Set Up SceneScape with Basler GigE Camera and PTP Support#

Configure the Basler Camera with PTP Support#

The Basler camera only supports IEEE 1588v2 over UDP, so the switch and host must be configured for that profile. Follow the guides below before continuing:

Set Up SceneScape with Basler GigE Support#

Step 1: Clone SceneScape#

git clone https://github.com/open-edge-platform/scenescape
cd scenescape
git checkout 2026.1.0-rc1 -b 2026.1.0-rc1

Step 2: Build the DL Streamer Pipeline Server Image with Basler Support#

The standard DL Streamer Pipeline Server image does not include the Basler pylon SDK or the gencamsrc GStreamer plugin. Follow the instructions below to build a custom image:

Integrate Pylon SDK — Step 2: Create the Docker Image

Note: Patch gencamsrc to propagate the PTP timestamp before building the image. By default, gencamsrc discards the camera’s PTP hardware timestamp after setting the GStreamer buffer PTS. The following patch adds a GstReferenceTimestampMeta to each buffer so downstream elements such as gvapython can read the original camera timestamp before any clock correction occurs.
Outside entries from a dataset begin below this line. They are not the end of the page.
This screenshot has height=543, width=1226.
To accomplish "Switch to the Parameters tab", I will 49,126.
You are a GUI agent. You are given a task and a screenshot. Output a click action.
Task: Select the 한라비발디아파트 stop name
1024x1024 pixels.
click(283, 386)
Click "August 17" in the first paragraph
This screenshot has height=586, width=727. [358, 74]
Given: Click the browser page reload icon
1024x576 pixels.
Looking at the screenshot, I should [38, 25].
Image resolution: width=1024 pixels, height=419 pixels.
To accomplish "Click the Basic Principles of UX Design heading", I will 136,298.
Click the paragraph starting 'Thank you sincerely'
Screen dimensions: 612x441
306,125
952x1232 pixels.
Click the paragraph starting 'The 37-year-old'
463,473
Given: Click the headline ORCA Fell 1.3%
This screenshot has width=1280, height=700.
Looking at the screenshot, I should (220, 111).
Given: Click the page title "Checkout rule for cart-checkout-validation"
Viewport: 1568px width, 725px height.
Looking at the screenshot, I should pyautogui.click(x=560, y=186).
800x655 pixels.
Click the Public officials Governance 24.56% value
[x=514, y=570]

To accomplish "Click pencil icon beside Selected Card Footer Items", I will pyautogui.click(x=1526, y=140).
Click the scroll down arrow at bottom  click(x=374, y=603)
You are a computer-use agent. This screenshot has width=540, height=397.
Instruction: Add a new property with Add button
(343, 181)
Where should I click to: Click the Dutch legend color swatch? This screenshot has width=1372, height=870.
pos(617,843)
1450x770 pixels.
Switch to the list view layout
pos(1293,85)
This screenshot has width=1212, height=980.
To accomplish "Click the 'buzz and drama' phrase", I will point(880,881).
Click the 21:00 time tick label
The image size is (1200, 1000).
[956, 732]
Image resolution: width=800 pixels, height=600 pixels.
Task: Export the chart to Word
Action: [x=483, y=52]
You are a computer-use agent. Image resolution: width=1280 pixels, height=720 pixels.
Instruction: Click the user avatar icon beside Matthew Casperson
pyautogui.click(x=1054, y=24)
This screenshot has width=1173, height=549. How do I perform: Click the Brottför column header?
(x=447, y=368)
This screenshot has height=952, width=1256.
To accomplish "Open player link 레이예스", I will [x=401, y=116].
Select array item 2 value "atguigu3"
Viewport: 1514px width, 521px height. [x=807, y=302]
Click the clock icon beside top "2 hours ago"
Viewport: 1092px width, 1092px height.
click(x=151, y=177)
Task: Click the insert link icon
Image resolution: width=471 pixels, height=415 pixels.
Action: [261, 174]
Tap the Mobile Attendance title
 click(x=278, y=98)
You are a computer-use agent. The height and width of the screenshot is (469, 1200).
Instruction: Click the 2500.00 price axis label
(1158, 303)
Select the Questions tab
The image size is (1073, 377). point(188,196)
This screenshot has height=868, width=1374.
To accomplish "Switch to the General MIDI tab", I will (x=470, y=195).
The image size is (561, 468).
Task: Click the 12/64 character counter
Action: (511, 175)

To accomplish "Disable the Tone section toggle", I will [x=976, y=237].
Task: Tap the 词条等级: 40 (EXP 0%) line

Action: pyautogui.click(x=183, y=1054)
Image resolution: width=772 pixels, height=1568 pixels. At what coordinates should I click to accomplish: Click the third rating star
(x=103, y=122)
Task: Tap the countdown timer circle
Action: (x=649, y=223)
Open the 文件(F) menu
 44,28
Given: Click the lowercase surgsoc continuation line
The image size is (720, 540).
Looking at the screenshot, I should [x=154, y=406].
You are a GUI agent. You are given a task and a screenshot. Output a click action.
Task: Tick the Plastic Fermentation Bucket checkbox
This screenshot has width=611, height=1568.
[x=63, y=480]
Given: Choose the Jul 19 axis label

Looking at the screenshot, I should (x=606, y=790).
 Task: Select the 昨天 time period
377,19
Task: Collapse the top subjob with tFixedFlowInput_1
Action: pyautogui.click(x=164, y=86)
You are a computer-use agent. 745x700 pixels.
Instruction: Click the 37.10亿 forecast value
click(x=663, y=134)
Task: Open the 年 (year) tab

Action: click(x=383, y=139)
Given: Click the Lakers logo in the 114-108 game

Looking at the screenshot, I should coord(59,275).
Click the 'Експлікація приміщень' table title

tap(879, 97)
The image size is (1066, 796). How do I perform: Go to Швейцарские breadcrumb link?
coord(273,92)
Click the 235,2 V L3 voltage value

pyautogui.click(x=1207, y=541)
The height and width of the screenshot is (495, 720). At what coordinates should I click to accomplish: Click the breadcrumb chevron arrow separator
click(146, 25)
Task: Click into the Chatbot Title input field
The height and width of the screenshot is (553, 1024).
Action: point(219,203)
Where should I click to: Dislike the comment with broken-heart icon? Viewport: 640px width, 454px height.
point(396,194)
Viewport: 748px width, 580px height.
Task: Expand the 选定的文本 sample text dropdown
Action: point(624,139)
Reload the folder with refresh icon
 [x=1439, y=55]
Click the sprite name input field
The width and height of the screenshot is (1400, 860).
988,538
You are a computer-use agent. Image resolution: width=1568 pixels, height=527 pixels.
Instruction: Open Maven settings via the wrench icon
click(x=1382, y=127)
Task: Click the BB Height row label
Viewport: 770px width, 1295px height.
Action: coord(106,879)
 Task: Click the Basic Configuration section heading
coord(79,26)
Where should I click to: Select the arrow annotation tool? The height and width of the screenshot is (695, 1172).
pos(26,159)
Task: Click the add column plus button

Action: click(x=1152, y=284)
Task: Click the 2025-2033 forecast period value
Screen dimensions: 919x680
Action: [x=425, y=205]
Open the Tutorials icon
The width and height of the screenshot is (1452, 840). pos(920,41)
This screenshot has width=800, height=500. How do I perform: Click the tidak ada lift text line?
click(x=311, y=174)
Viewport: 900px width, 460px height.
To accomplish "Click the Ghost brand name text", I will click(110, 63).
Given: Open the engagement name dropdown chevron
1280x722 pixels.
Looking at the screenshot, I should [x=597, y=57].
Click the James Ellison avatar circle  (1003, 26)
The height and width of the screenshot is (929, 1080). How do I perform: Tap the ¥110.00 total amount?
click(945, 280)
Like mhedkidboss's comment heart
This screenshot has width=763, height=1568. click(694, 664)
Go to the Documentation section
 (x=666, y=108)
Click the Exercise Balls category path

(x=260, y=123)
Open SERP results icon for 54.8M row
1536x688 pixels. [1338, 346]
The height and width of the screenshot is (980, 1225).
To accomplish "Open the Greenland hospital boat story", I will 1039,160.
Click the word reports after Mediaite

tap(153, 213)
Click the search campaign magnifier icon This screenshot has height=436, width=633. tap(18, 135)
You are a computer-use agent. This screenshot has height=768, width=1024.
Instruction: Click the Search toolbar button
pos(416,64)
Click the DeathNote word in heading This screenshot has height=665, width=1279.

git -C /path/to/edge-ai-libraries apply \
  /path/to/deterministic-threat-detection/usecases/scenescape-deterministic-inference/basler/patches/genicam.patch

Step 3: Update the Docker Compose Image Reference#

After the image build completes, update sample_data/docker-compose-dl-streamer-example.yml so the queuing-video service uses your custom Basler-enabled image.

services:
  queuing-video:
    image: <your-basler-enabled-image>:<tag>

Step 4: Patch Docker Compose to Add a macvlan Network#

The Basler GigE camera is connected to the private TSN switch network, while Docker containers use a bridge network by default. A macvlan network bridges the two, giving the queuing-video container a routable address on the camera subnet, for the Basler GigE camera detection to work correctly.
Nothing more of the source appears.